Excerpted passage start

Jennifer Egan is an American novelist and short-story writer. Her novel A Visit from the Goon Squad won the 2011 Pulitzer Prize for Fiction and National Book Critics Circle Award for fiction. As of February 28, 2018, she is the president of PEN America.

Early life
After graduating from Lowell High School, Egan majored in English literature at the University of Pennsylvania. While an undergraduate, she dated Steve Jobs, who installed a Macintosh computer in her bedroom. After graduating, she spent two years at St John's College, Cambridge, supported by a Thouron Award, where she earned an M.A. She came to New York in 1987 and worked an array of jobs, including catering at the World Trade Center, while learning to write.

Career

Egan has published short fiction in the New Yorker, Harper's, Zoetrope: All-Story, and Ploughshares, among other periodicals, and her journalism appears frequently in the New York Times Magazine. Her first novel, The Invisible Circus, was released in 1995 and adapted into a film of the same name released in 2001. She has published one short story collection and six novels, among which Look at Me was a finalist for the National Book Award in 2001.

Excerpted passage end
Material provided start

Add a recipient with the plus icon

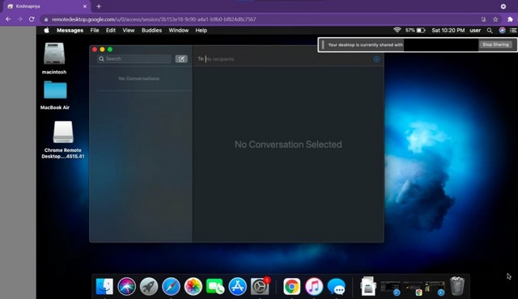(x=376, y=59)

Material provided end

(Exercise task 1): In the Jennifer Egan profile, since what date has she been president of PEN America?
(Exercise task 2): Using the Jennifer Egan profile, explain what supported her two years at St John's College, Cambridge, and what she earned there.
(Exercise task 3): Pick up the Jennifer Egan profile after its final sentence and continue it.
The lines have no part in this work.

(Right answer 1): She has been president of PEN America since February 28, 2018.

(Right answer 2): A Thouron Award supported her two years at St John's College, Cambridge. She earned an M.A. there.

(Right answer 3):
Egan has been hesitant to classify A Visit from the Goon Squad as either a novel or a short story collection, saying, "I wanted to avoid centrality. I wanted polyphony. I wanted a lateral feeling, not a forward feeling. My ground rules were: every piece has to be very different, from a different point of view. I actually tried to break that rule later; if you make a rule then you also should break it!" The book features genre-bending content such as a chapter entirely formatted as a Microsoft PowerPoint presentation. Of her inspiration and approach to the work, she said, "I don't experience time as linear. I experience it in layers that seem to coexist... One thing that facilitates that kind of time travel is music, which is why I think music ended up being such an important part of the book. Also, I was reading Proust. He tries, very successfully in some ways, to capture the sense of time passing, the quality of consciousness, and the ways to get around linearity, which is the weird scourge of writing prose."

Awards
Egan received a Thouron Award in 1986, was the recipient of a National Endowment for the Arts Fellowship, and a Guggenheim Fellowship in 1996. In 2002 she wrote a cover story on homeless children that received the Carroll Kowal Journalism Award. She was a fellow at the Dorothy and Lewis B. Cullman Center for Scholars and Writers at the New York Public Library in 2004–2005. Her 2008 story on bipolar children won an Outstanding Media Award from the National Alliance on Mental Illness. In 2011 she was a finalist for the PEN/Faulkner Award for Fiction. That same year she won the National Book Critics Circle Award (Fiction), the Los Angeles Times Book Prize, and Pulitzer Prize for A Visit from the Goon Squad.

Egan won the 2018 Andrew Carnegie Medal for Manhattan Beach. The novel was also longlisted for the 2017 National Book Award.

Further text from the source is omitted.